Art mirrored reality at the Cannes Film Festival on Wednesday with a French film about a girl fleeing home to join jihadists just as Canada arrested 10 teens for allegedly trying to join the Islamic State group.
The new film, "Cowboy", tells the story of a 16-year-old girl called Kelly who runs away from her home in France's rural Rhone region after converting to Islam to be with her boyfriend.
The film then follows her father and brother as they pursue her over many years into the Middle East.
"Cowboy" is likely to touch a nerve in France, where hundreds of young people have left the country to join the Islamic State group (IS) and other jihadist organisations, particularly in Iraq and Syria.
The Royal Canadian Mounted Police also announced on Tuesday that they had arrested 10 young people for trying to leave to join IS.
"I had a son who was the same age as Kelly at the time I was writing," director Thomas Bidegain told AFP.
"We do everything for a child but all of a sudden, we don't know anything about them. It's a bereavement for a parent. We can react by holding on, or by letting go."
In the film, the father Alain starts a relentless search for his daughter that becomes an obsession.
"The father, because he's a cowboy, sees Muslims as Indians that have captured his girl," said Bidegain, who was particularly influenced by classic western "The Searchers".
"That vision of a war of civilisations between cowboys and Indians is really harmful," he said.
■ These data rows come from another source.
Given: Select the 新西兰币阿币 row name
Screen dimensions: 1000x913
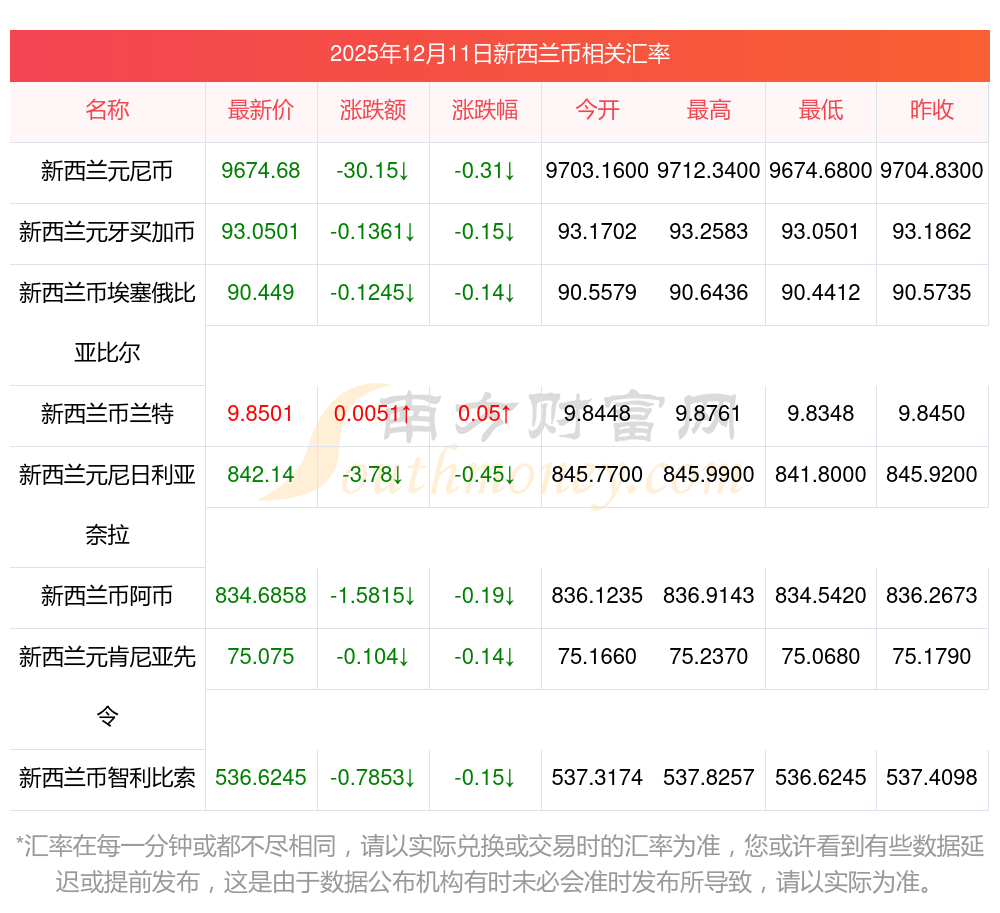Looking at the screenshot, I should pyautogui.click(x=107, y=596).

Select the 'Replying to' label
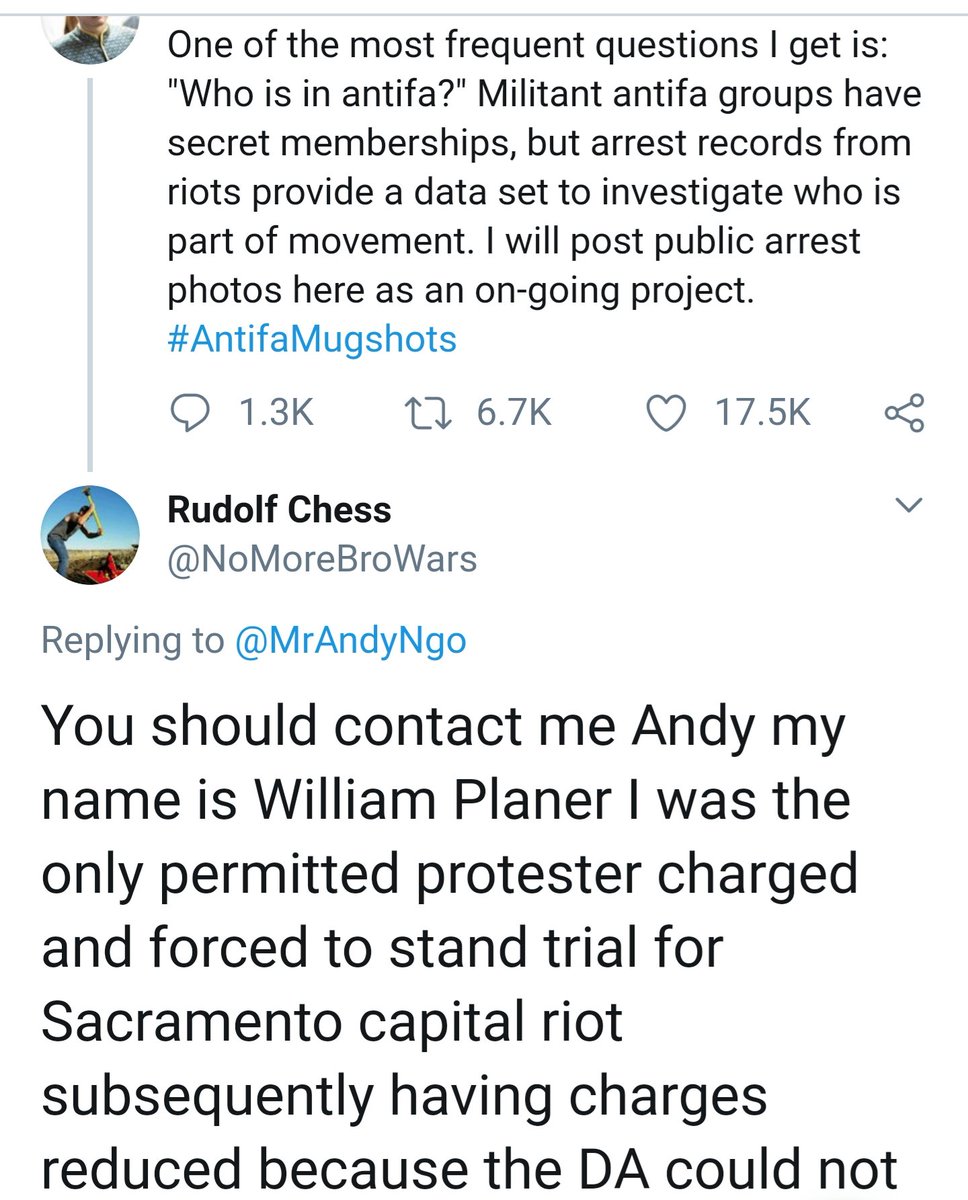tap(134, 640)
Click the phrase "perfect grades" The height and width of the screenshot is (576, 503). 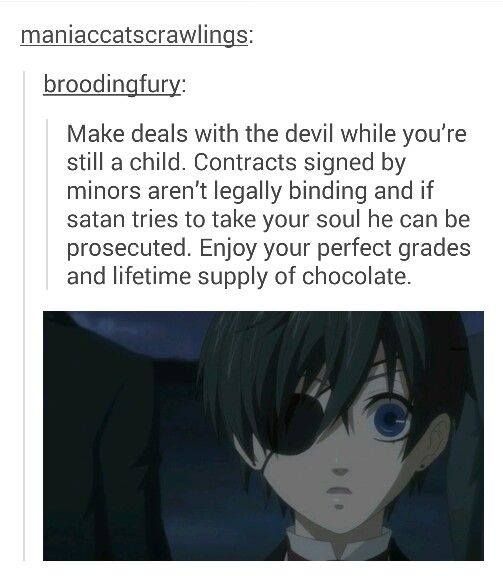[x=394, y=249]
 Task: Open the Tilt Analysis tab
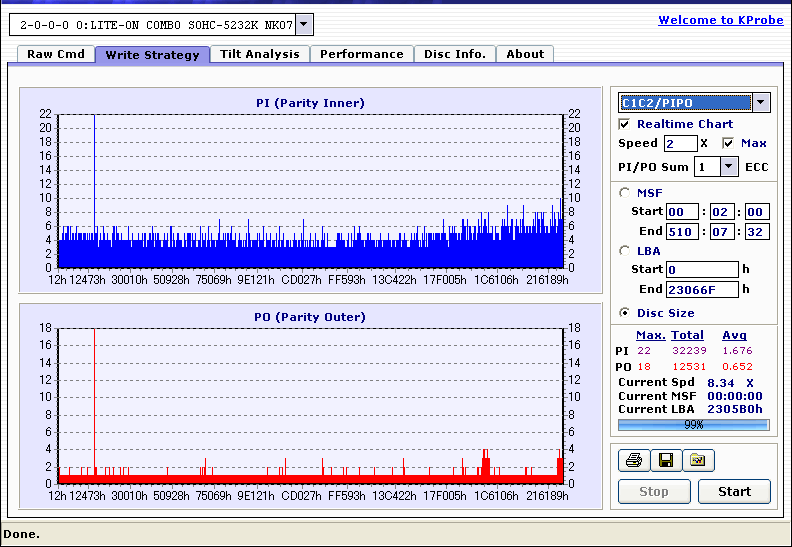click(x=259, y=54)

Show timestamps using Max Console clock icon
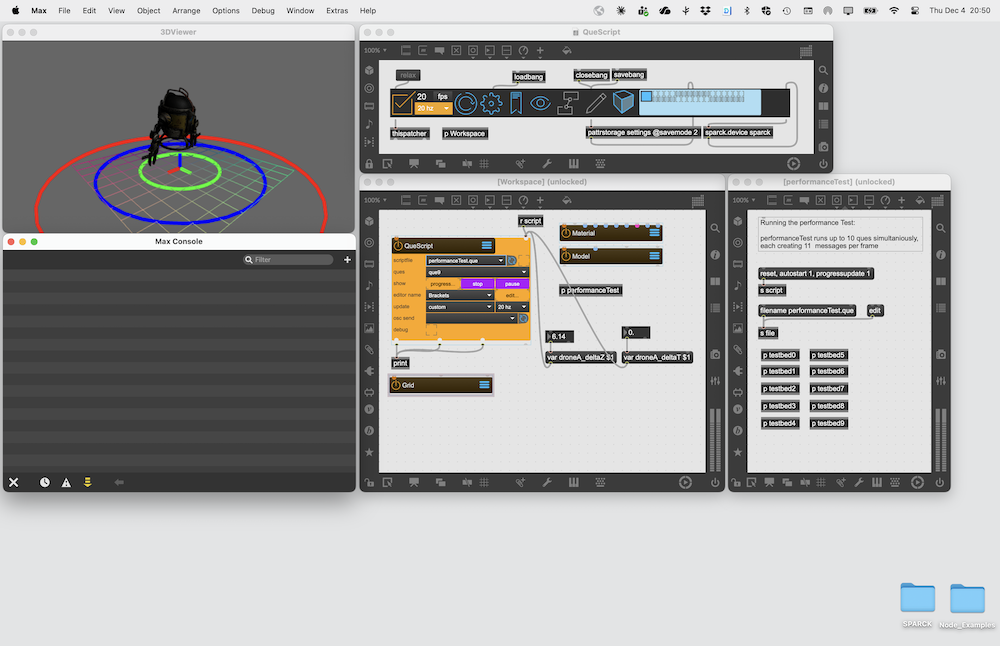[45, 482]
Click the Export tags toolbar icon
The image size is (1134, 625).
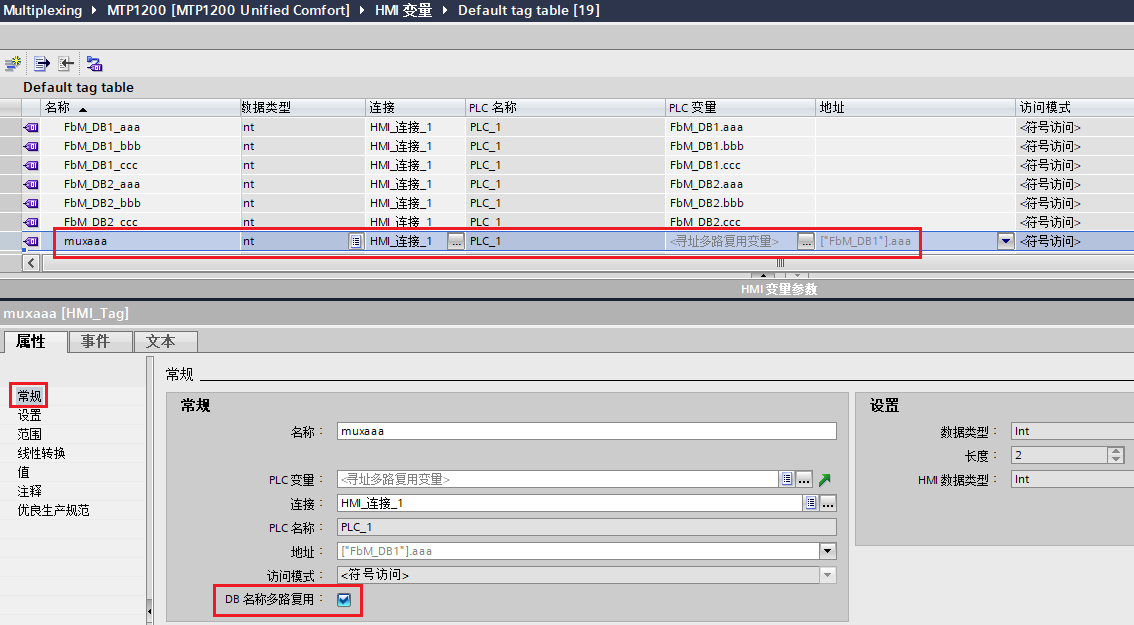[40, 62]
Bidegain, a first-time director who made his name as a scriptwriter on French hits such as "Rust and Bone", said he was not particularly influenced by recent events.
"There were very few reports on young people leaving for the jihad when I started this project four years ago," he said.
"Cowboy" received positive reviews at Cannes, where it was playing in the Director's Fortnight competition.
Variety magazine said it was "tough to watch, yet continues to haunt in the weeks that follow".